(WRITTEN PROBLEM): Rewrite the lines from the line with "This screenshot has" to the line with "Image resolution: width=1456", substituting "passcode" for "password" and leaving everything else unchanged. Omit the pictures.

(SUPPLIED RECORDS):

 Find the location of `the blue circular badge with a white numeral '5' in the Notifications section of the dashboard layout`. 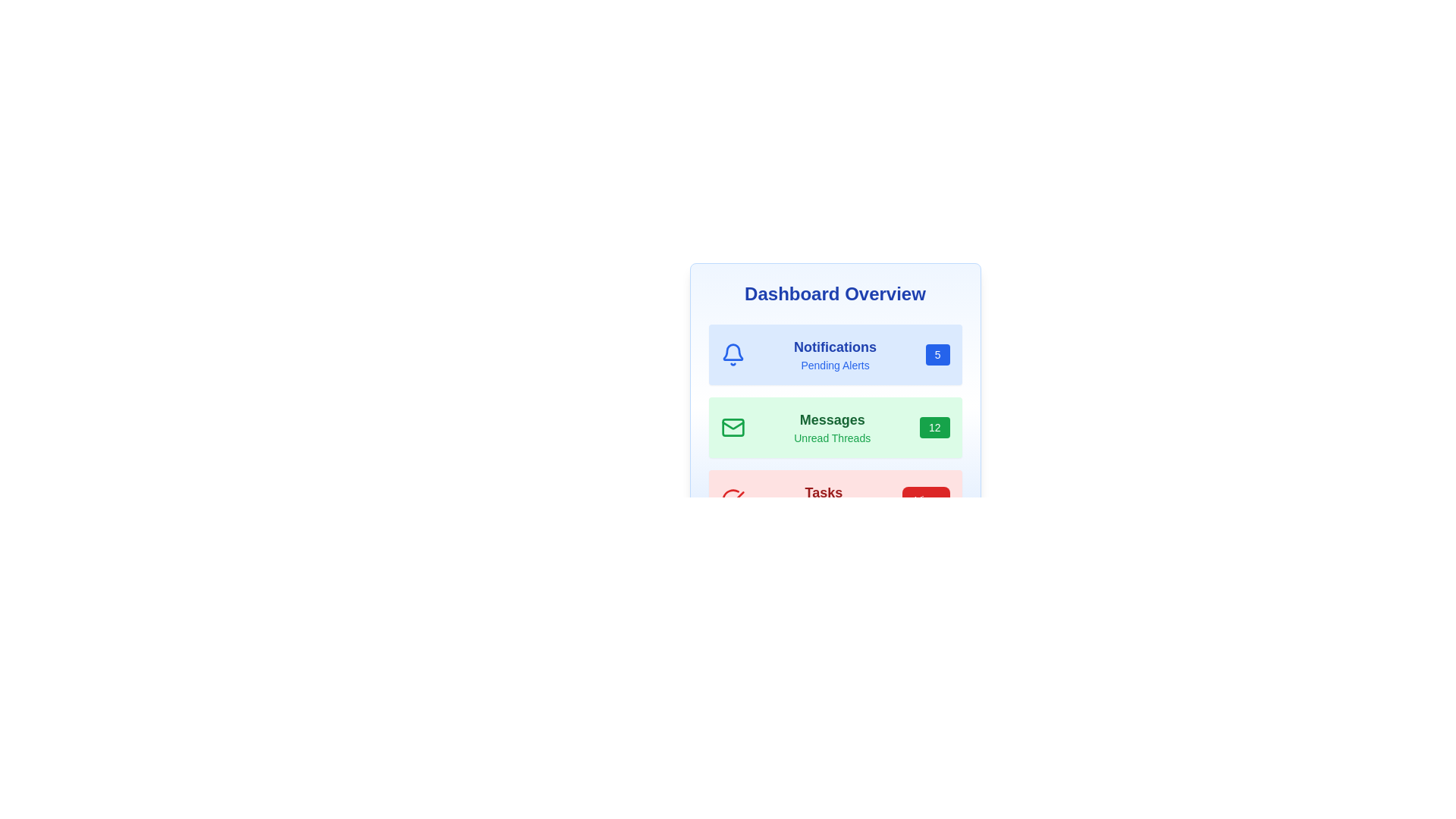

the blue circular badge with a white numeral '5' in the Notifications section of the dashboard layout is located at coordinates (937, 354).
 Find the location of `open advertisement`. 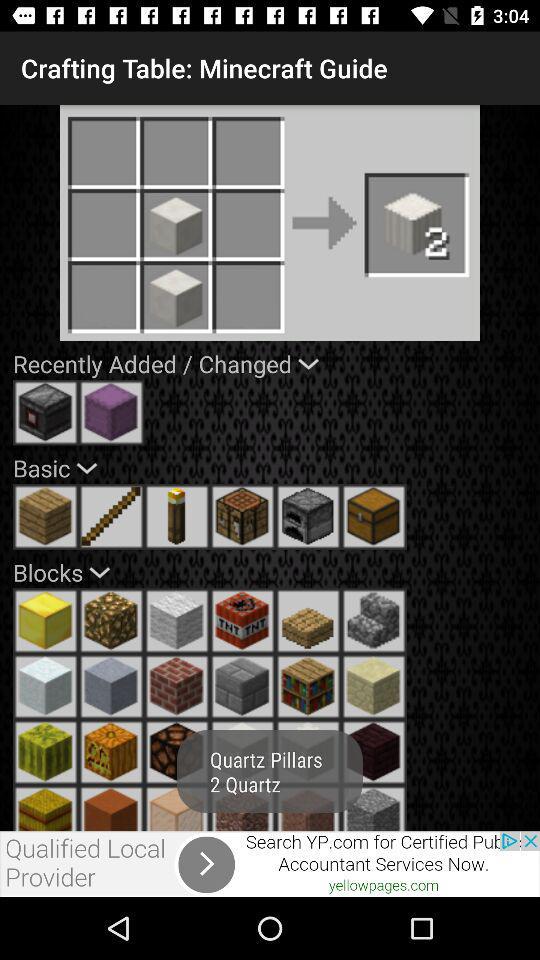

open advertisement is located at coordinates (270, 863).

==

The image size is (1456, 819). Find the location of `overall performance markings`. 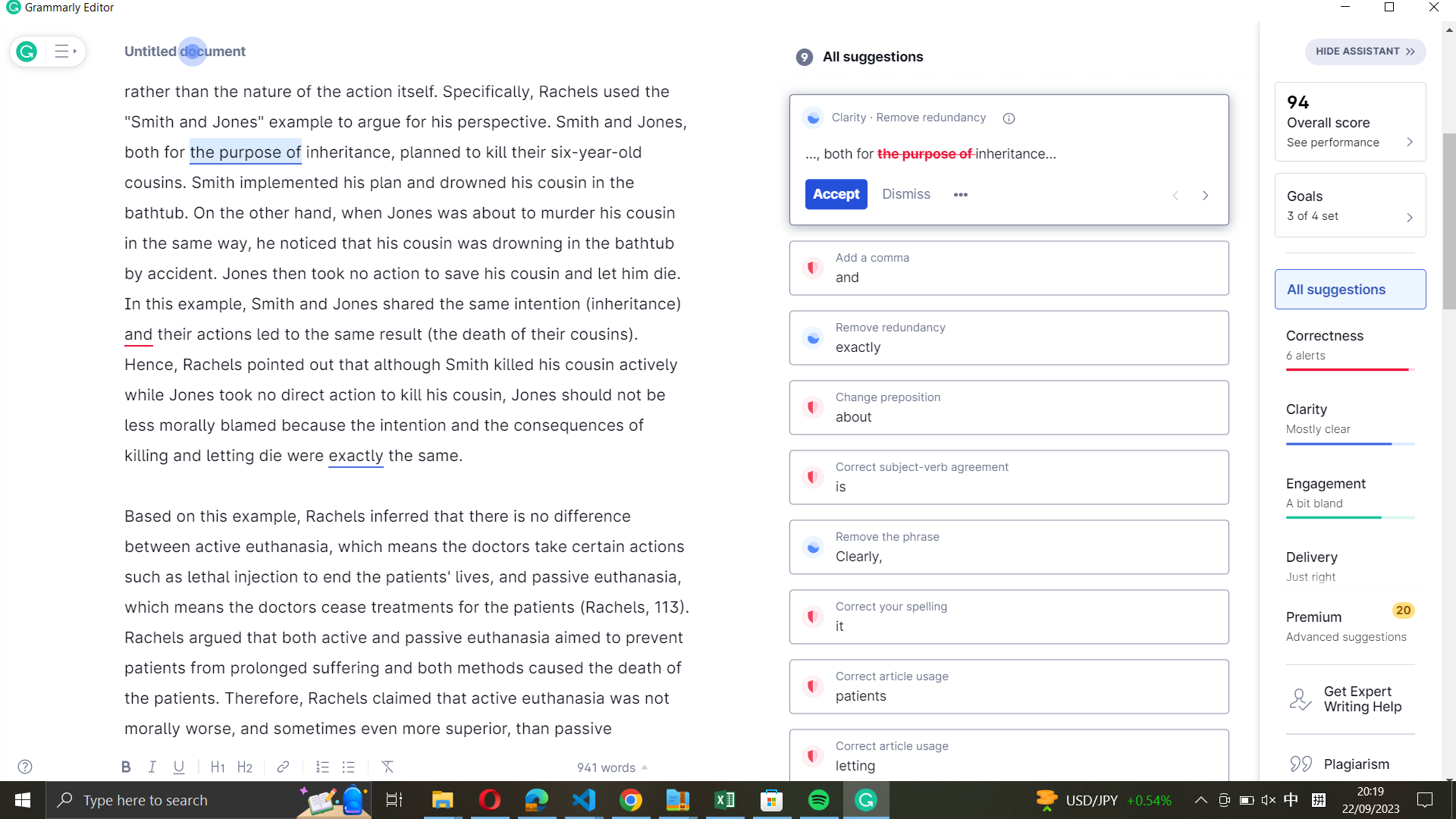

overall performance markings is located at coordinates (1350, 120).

--

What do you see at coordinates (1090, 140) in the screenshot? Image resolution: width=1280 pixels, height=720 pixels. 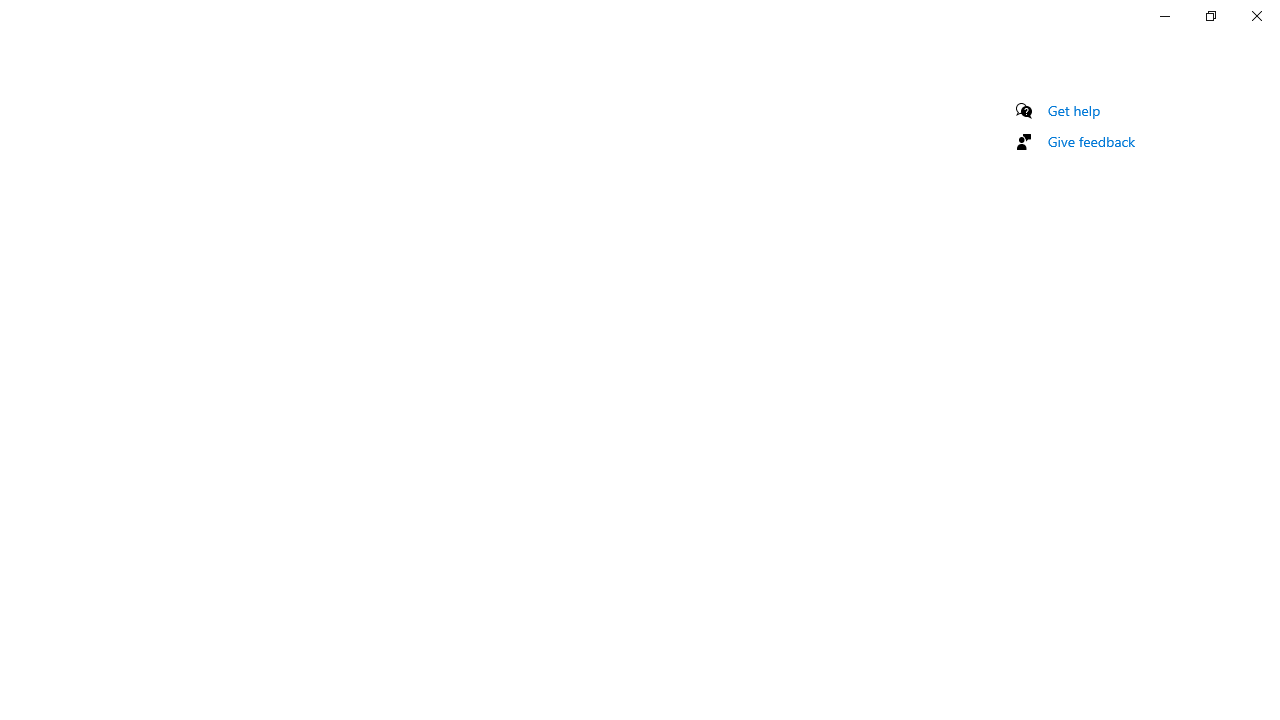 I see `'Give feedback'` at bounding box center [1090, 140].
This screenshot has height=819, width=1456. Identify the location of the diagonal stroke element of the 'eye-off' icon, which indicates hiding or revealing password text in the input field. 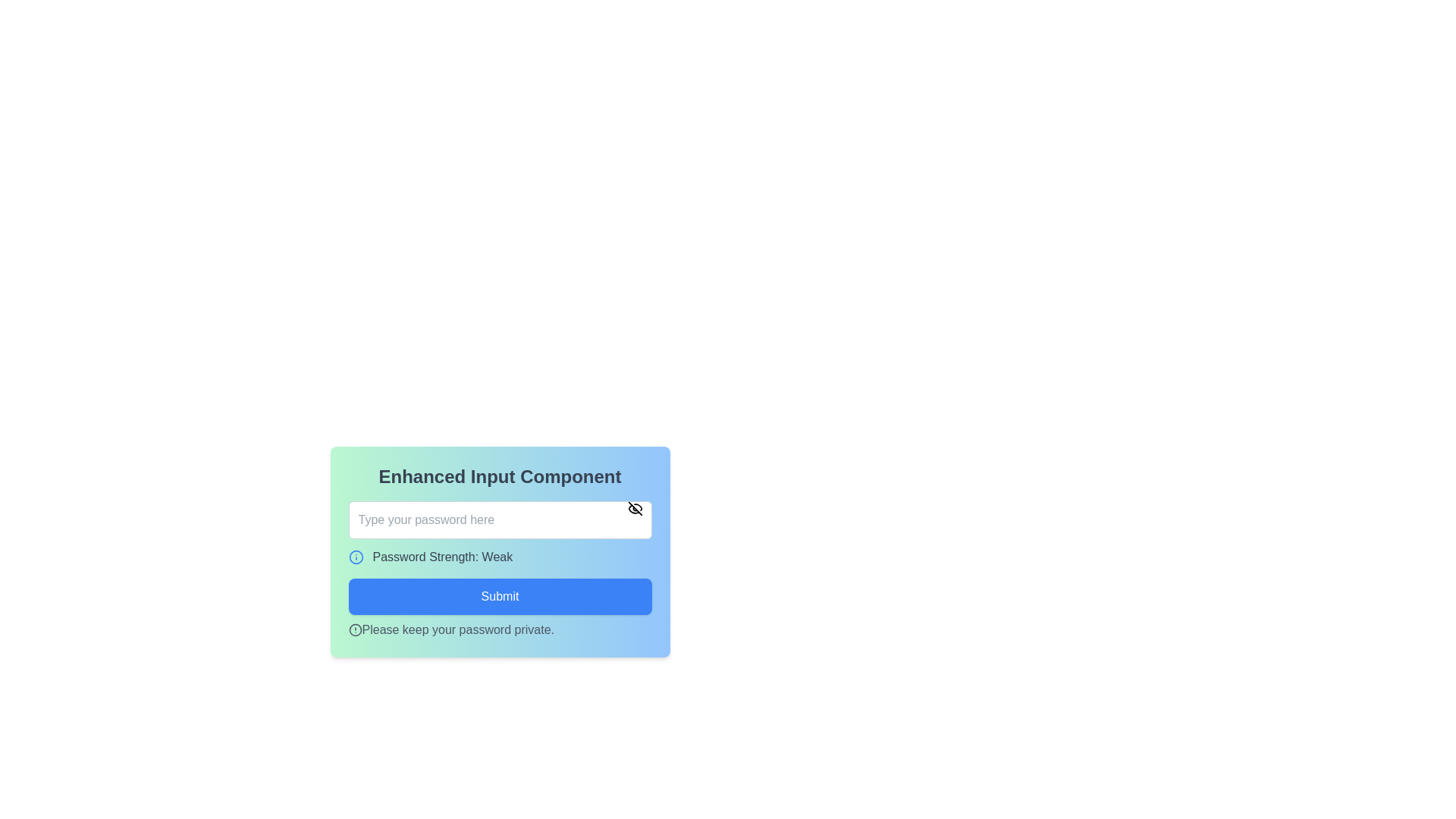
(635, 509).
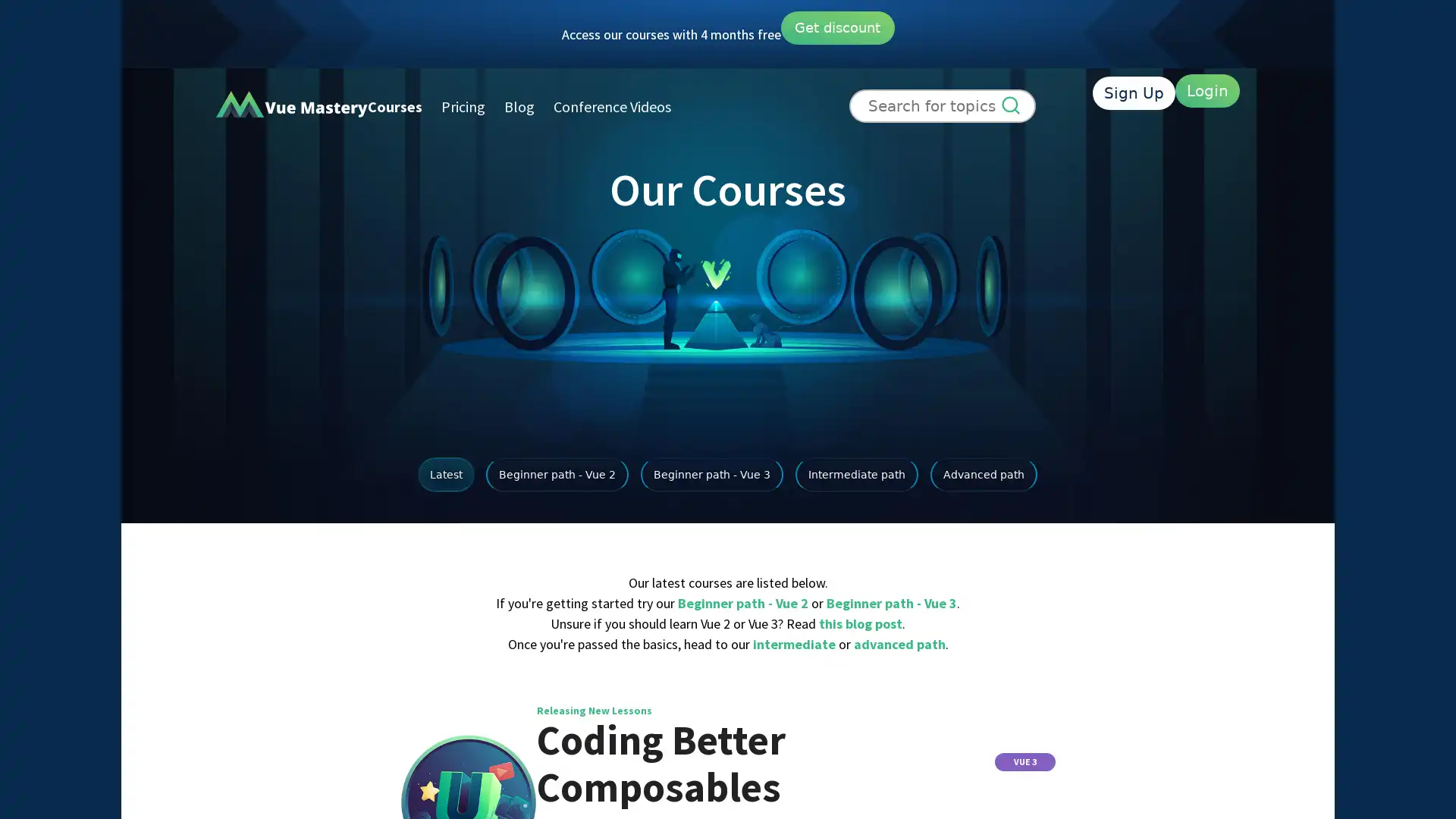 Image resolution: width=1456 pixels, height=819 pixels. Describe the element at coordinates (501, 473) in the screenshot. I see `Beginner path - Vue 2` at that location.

(TASK OUTPUT):
This screenshot has height=819, width=1456. Identify the location of the diagonal stroke element of the 'eye-off' icon, which indicates hiding or revealing passcode text in the input field. 
(635, 509).
 Image resolution: width=1456 pixels, height=819 pixels. Describe the element at coordinates (501, 473) in the screenshot. I see `Beginner path - Vue 2` at that location.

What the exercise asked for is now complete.